As with hose material, selected fittings should always be tested. Unigasket should always be contacted for recommendations and application advice. In all cases, it is necessary to know the specifics of temperature, pressure, concentration, and the exact nature of the chemical being handled.

Fundamentals of handling steam

Steam is frequently used as a process medium due to its unique thermal properties. Because of these properties, steam is also inherently dangerous. It is important to understand some of the facts about steam and how it is best handled with hose.
At atmospheric pressure (14.7 psi), water becomes steam, or boils at 212°F (100°C). When under increased pressure, boiling is delayed. At 200 psi (13 bar), the boiling point becomes 388°F (200°C). At 600 psi (40bar , the temperature approaches 500°F (260°C).
If there is water and steam in the system, the steam is said to be in a wet saturated state. As long as some liquid remains, the steam will stay at the boiling point. Any additional heat changes all the water into steam, at which point it becomes dry saturated steam. At this point, additional heat raises the temperature above the boiling point and the steam becomes superheated.

Steam hose failures

In an elastomer hose application, dry saturated or superheated steam at or below the temperature rating of the hose is acceptable, though the hose will heat age over time. Wet saturated steam poses a more severe problem for rubber and other elastomers because the inner core will absorb water. This will cause the tube to swell and deteriorate faster. In some cases the action of trapped water turning into steam can physically tear the inner core, creating a phenomenon called ‘popcorning’. Steam hose failures are usually caused by heat which either softens or hardens the hose material over time.

Best choice for steam

For this reason, Unigasket smooth bore PTFE hose is the best choice for steam. Unigasket hose can handle steam in any state up to its operating temperature of 260°C. Even steam and cold water cycles are easily handled with smooth bore PTFE hose.

Vacuum and hose performance

To ensure the selection of the right hose for a particular application, it is important to understand the potential effects of vacuum and its relationship to hose construction. Vacuum is also properly referred to as negative pressure which further helps to explain its effects on hose.

How vacuum is measured

Vacuum is measured as the height of a column of mercury that is a specified number of inches tall. Full vacuum in an industrial process, is considered to be 28” of Hg (mercury); theoretical full vacuum being 30” Hg. Expressed as negative pressure, theoretical full vacuum is the equivalent of one atmosphere (14.7 psi). In a hose application, full vacuum equates to the same 14.7 psi applied externally to the hose. This may seem to be a small amount, but since hose is designed primarily to hold internal pressure, this can be enough to cause collapse under certain conditions and with certain types of hose.

Factors that affect hose performance

The primary factors that affect hose performance under vacuum are hose size and construction, temperature and bend radius.
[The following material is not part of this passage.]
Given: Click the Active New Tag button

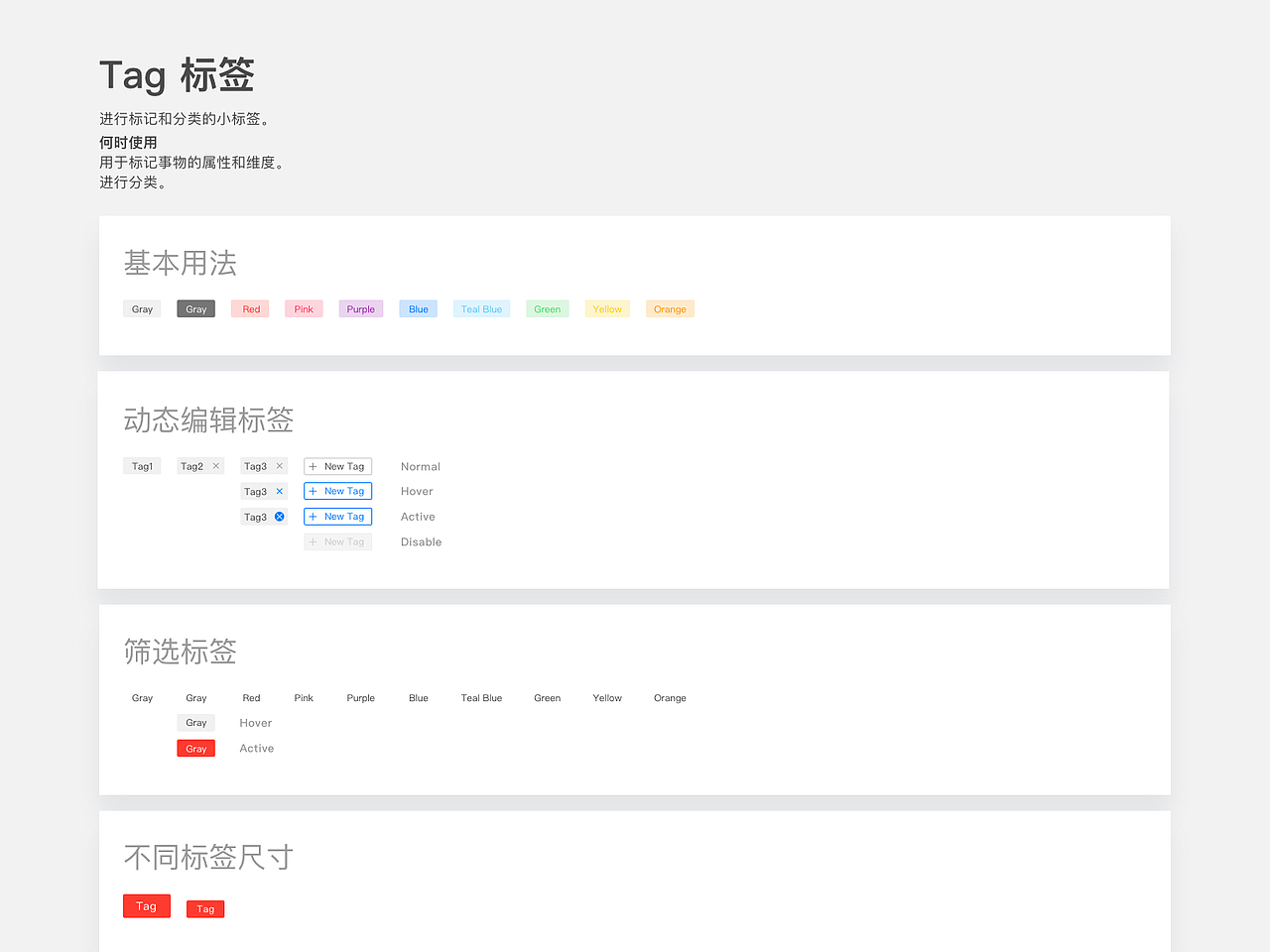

Hose construction determines the ‘hoop’ strength or the relative ability of the hose to resist collapse. Generally, smaller ID’s, thicker walls, external reinforcement such as wire wrap or covers and bonding together the hose layers serve to increase hoop strength. As the temperature of a hose increases, the hoop strength typically decreases due to material softening. As a hose approaches its static bend radius limit, hoop strength can be adversely affected because the hose profile will go from round to oval. If combinations of these factors exist (i.e., large ID, thin wall, high temperature, extreme bending) hoop strength is reduced even further.

How to overcome vacuum collapse

PTFE hose is a relatively thin walled product and is therefore subject to vacuum collapse if not properly specified and protected. With single braided smooth bore hose the unbonded metal braid (the pressure handling element the hose) is of limited value in a vacuum application, especially as temperatures increase. The addition of internal or external springs or bonded covers is the best way to overcome potential vacuum collapse. We suggest than to use double braid smooth bore hose, our type FHMDC, or the corrugated our type CLWBSP reinforced with an external spiral.